The planned genome sequencing (and even tracking epigenetic changes) would be absolute gold for research. You could separate nature from nurture, analyze ADHD-related risk genes, and generate thousands of research questions, using the same material again and again once behavioral genetics and research methods evolve!
Purpose & Goal
My Goal & Purpose
I started the MS-Archive as a simple self-improvement related Commonplacebook back in 2018, not yet then realizing the sheer value of what I was producing. Only now in 2025 have I realized what I have on my hands.
What sets my journal apart is the sheer depth and scope. I am actively writing in a way to clarify things that are self-evident to me today, trying to avoid the famous “three seasoning problem” from history (where self-evident details are left out). I am actively refining the journal, adding sections and measurements which I believe would be most viable for future research, as well as what would be the most interesting to others, all to make the MS-Archive as useful as it can possibly be.
I plan to continue writing, expanding, tracking, and refining the MS-Archive until the day I die, so that it would turn into the only fully complete record of a human life, from my birth in 2003 to my death, capturing as many data points and facets of life as I can possibly cram into it, all for the betterment of mankind when I am long gone, rotting six feet under.
Comparison to Other Works
Other works
The currently longest/most comprehensive journal in human history is Robert Shield’s 25 year long journal, where he wrote simple text entries every five minutes, producing an unmatched moment-to-moment resolution.
BUT, Shields never tracked any other data, no personality tests, no meticulous and structured self-report measures, no health data, no genetics, none of the information he learned, no images and videos, no serious reflection and analysis, no creative projects, and all just a wall of text (on paper with a typewriter no less) with no intuitive hierarchical structure. He did it from the age of 51-71, entirely excluding early adulthood and childhood development.
Then there’s Gordon Bell with his MyLifeBits project, logging emails, web activity, biometrics, photos, audio, and documents from the for 17 years straight. He had unmatched passive breadth, but…
Gordon entirely lacked any journal-style data, self-report data, reflective or creative texts, and all his data was in disperse streams instead of all in one cohesive hierarchical and intuitive database. And again, he started during retirement age (age 65), and tracked everything with early 2000s tech.
Why the MS-Archive is different
My purpose, what makes my archive unique, is precisely because I expand on what Robert Shield and Gordon Bell lacked. I started daily journaling and tracking at the age of 15, capturing nearly my entire teenage development, and even post facto added 2003-2018, cross referencing my own memory, physical records, and my parents recollection for cross-validity.

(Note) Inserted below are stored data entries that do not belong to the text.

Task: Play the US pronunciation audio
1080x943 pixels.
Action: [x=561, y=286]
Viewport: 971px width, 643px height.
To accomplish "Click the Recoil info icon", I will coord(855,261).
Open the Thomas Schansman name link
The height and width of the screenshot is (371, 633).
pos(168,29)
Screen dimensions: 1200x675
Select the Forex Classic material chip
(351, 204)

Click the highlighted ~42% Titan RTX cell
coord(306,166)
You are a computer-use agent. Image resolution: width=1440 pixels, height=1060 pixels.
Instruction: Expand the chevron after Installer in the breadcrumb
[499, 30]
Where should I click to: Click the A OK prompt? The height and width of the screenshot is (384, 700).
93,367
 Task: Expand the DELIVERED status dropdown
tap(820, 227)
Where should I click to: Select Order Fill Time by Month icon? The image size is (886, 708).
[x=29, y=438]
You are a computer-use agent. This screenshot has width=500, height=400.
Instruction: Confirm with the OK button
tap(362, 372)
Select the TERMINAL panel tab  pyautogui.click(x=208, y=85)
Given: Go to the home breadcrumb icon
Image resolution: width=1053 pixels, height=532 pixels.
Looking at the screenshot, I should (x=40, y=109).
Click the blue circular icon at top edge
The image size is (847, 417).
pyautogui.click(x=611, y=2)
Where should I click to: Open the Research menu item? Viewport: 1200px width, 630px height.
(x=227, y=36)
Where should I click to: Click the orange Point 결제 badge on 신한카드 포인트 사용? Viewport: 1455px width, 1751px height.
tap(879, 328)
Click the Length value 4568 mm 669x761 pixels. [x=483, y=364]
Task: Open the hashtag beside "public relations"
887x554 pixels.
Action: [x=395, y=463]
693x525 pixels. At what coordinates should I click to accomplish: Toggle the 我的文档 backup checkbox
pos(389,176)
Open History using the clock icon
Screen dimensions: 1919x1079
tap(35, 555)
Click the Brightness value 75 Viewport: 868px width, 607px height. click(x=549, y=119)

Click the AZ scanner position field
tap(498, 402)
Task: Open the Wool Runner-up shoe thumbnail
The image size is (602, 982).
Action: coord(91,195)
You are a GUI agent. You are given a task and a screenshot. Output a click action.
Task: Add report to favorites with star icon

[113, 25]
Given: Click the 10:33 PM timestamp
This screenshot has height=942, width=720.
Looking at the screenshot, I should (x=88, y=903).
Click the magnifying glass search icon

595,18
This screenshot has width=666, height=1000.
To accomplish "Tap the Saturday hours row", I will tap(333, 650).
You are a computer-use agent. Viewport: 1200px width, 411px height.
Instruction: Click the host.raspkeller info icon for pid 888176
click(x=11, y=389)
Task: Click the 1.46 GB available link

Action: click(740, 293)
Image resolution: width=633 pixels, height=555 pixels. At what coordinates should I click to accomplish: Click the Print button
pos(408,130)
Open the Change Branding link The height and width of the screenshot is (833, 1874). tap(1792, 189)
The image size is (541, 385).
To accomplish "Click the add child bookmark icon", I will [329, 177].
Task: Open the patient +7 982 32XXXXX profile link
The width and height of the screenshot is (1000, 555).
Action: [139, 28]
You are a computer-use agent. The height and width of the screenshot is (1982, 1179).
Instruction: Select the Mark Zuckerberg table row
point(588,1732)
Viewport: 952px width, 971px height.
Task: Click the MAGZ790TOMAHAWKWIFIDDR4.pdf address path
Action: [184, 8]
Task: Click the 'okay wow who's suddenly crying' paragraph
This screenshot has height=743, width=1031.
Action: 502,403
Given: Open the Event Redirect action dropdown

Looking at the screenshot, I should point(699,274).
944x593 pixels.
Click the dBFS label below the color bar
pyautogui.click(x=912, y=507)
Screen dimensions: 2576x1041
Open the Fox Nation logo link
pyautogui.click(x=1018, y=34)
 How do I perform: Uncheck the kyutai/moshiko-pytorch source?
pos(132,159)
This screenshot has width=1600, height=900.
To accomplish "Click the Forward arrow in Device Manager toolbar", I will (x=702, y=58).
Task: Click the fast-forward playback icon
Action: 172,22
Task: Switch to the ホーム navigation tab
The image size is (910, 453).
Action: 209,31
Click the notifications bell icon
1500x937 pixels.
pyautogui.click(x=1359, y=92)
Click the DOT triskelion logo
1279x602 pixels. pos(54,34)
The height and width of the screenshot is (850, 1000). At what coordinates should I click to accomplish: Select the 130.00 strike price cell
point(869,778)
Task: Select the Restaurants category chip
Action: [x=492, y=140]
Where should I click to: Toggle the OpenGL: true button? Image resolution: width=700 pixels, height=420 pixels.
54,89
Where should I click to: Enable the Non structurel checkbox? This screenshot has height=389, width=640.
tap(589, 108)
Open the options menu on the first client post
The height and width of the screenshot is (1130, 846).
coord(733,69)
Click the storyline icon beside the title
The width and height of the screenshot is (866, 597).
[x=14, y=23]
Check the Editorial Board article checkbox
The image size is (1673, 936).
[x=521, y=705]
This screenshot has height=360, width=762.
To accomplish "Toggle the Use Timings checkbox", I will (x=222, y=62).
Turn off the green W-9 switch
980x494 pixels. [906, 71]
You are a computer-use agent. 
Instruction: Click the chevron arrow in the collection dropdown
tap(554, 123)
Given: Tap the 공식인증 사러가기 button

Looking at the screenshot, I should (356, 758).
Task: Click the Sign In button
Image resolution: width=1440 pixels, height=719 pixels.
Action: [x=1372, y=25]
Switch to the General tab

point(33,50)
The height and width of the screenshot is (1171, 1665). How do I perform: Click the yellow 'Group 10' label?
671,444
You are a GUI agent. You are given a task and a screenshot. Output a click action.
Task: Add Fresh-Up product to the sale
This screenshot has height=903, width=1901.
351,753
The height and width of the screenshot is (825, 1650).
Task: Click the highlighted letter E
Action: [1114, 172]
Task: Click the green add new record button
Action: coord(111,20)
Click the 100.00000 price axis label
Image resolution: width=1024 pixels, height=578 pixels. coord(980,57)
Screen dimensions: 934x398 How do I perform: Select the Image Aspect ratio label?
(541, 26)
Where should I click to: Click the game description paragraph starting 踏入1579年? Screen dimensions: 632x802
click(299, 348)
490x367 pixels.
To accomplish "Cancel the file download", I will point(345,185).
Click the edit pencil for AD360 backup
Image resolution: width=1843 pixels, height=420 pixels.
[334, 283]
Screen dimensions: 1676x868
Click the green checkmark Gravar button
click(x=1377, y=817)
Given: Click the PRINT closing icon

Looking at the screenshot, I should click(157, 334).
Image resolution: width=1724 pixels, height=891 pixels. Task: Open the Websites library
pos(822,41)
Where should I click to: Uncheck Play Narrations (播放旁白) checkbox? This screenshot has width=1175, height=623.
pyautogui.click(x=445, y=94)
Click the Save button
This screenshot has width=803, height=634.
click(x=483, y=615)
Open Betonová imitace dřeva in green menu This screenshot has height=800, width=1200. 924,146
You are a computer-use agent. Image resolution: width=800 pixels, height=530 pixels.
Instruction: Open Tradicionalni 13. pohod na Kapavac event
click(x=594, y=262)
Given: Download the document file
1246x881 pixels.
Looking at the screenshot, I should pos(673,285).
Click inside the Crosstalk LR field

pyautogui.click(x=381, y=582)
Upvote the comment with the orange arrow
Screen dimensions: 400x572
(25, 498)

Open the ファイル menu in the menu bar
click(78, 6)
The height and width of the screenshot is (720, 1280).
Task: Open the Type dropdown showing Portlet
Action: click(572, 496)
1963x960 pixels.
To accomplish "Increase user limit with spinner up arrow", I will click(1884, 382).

Additionally, I live and track the most interesting period of human existence to date, the shortest span of time with the most amount of change. I’ve lived through having no phones at home, no internet, to living through the immense tech explosion and the advent of Artificial Intelligence. Plus, not to boast, but my life is extraordinarily interesting, to ilustrate that, here’s a “Luck Potion” I made using 52 four-leaf clovers, 4 five-leafs, 6 six-leafs, some gin and edible glitter.


Conclusion
The sheer magnitude of quantitative and qualitative data that I am accumulating is something that I hope one day will be used in research, to further the understanding we have of human development, from birth to death. That is, the MS-Archive.